### To do
An exact copy of every record below is needed, with the pictures left out.
───── Dataset entries
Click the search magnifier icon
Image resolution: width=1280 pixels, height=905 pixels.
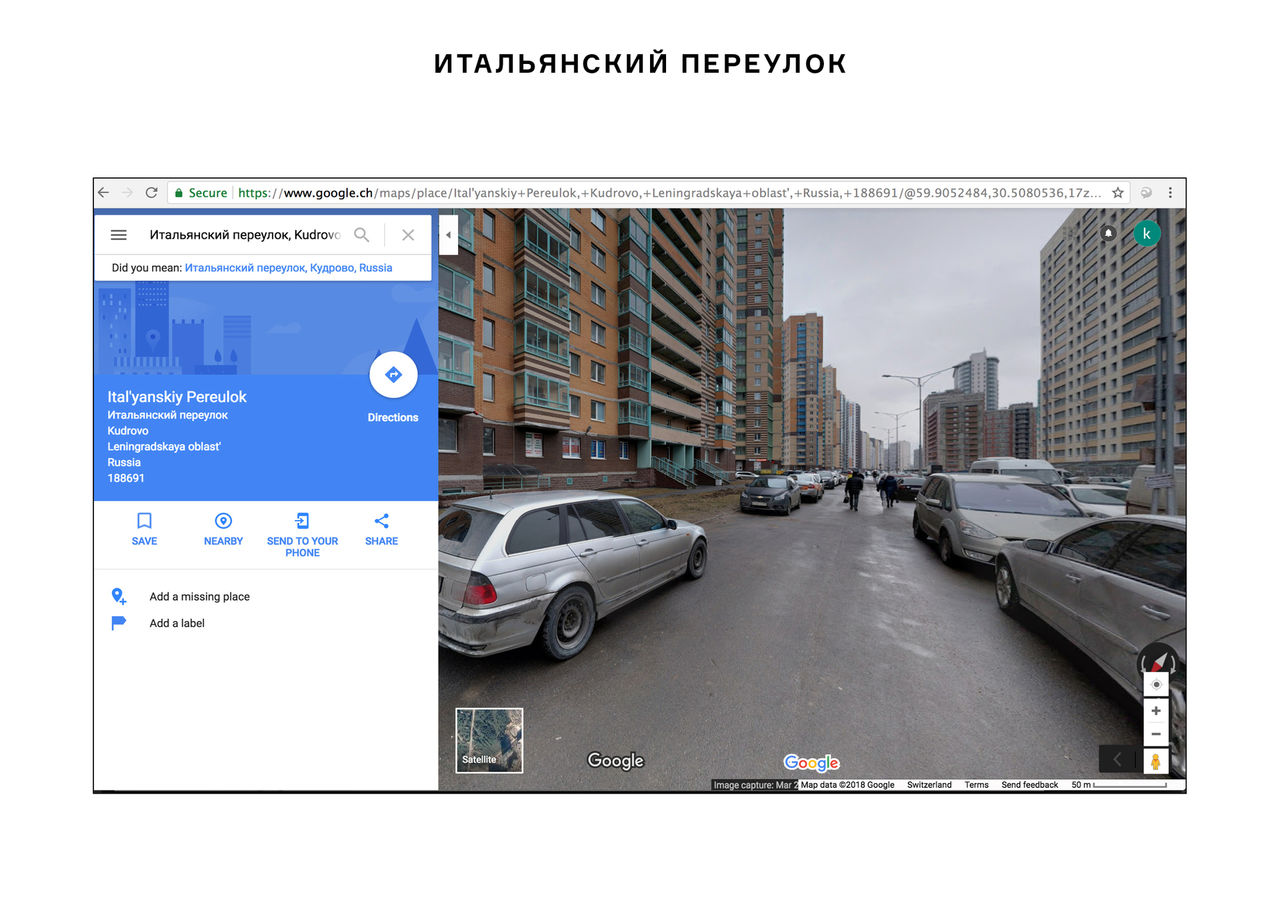point(362,235)
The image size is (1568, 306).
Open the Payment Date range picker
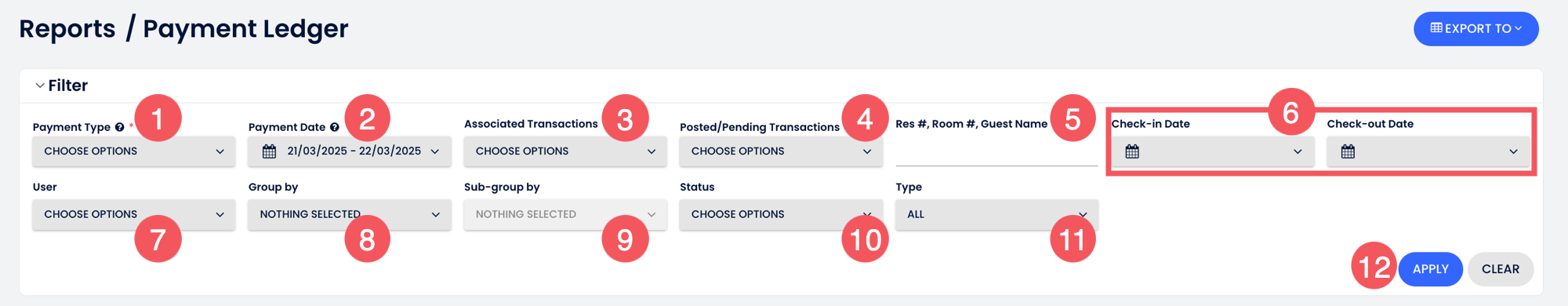click(x=350, y=151)
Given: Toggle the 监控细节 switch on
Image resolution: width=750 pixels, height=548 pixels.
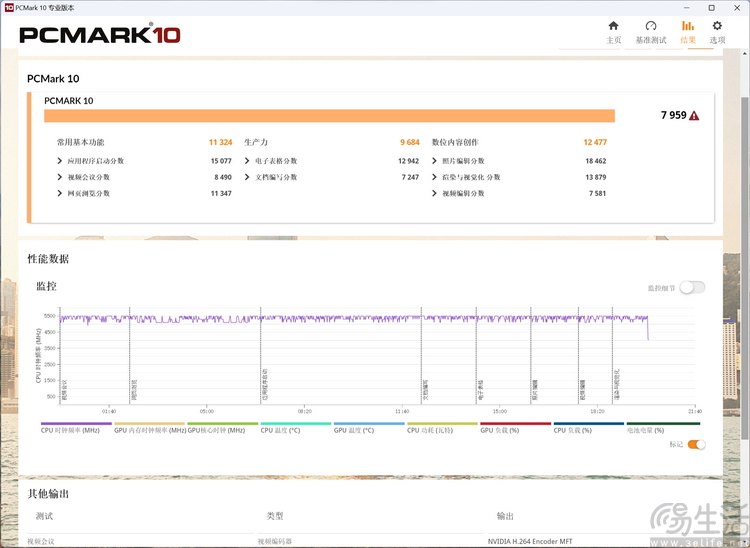Looking at the screenshot, I should [692, 288].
──────────
### Output for this task
Click the search magnifier icon
Image resolution: width=1280 pixels, height=905 pixels.
point(362,235)
The image size is (1568, 306).
Open the Payment Date range picker
click(x=350, y=151)
Given: Toggle the 监控细节 switch on
Image resolution: width=750 pixels, height=548 pixels.
Looking at the screenshot, I should [692, 288].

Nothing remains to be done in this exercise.